RDP session browser Tab reopened within 15 seconds means, that user is redirected to the same session as he was interacting with before. So there no need to store the credentials, because session is still alive in the background within those 15 seconds and terminated after the 15 seconds expiration interval.

How many users can access and work on the same target simultaneously via RDP? Does this depend on Microsoft RDP licensing?

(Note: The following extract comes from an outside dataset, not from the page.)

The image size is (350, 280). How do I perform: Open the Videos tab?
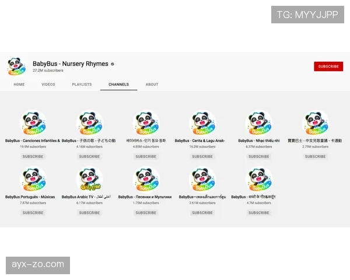48,85
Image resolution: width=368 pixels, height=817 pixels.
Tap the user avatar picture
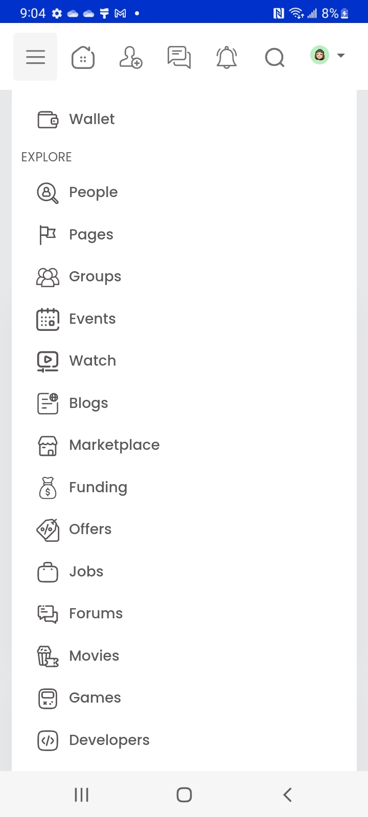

Yes, this is completely depending on Microsoft RDP licensing. By default each Windows server can run 2 RDP session simultaneously. After deployment of Microsoft RemoteDesktopServices Client Access licenses to Windows server, it can handle more than 2 RDP sessions.

Troubleshooting & Support

How do I fix a "Network error" in the mobile app during registration?

On iOS devices, this error can sometimes be caused by a manually installed certificate profile or by iCloud Private Relay.

  1. Ensure any required certificate profiles are trusted: Trust manually installed certificate profile in iOS, iPadOS, and visionOS.

  2. Try turning off iCloud Private Relay in your device settings:

    1. Go to Settings > [your name] > iCloud > Private Relay, then tap Private Relay.
    2. Do one of the following:
      • Turn off iCloud Private Relay temporarily: Tap Turn Off Until Tomorrow.
      • Turn off iCloud Private Relay completely: Tap Turn Off Private Relay.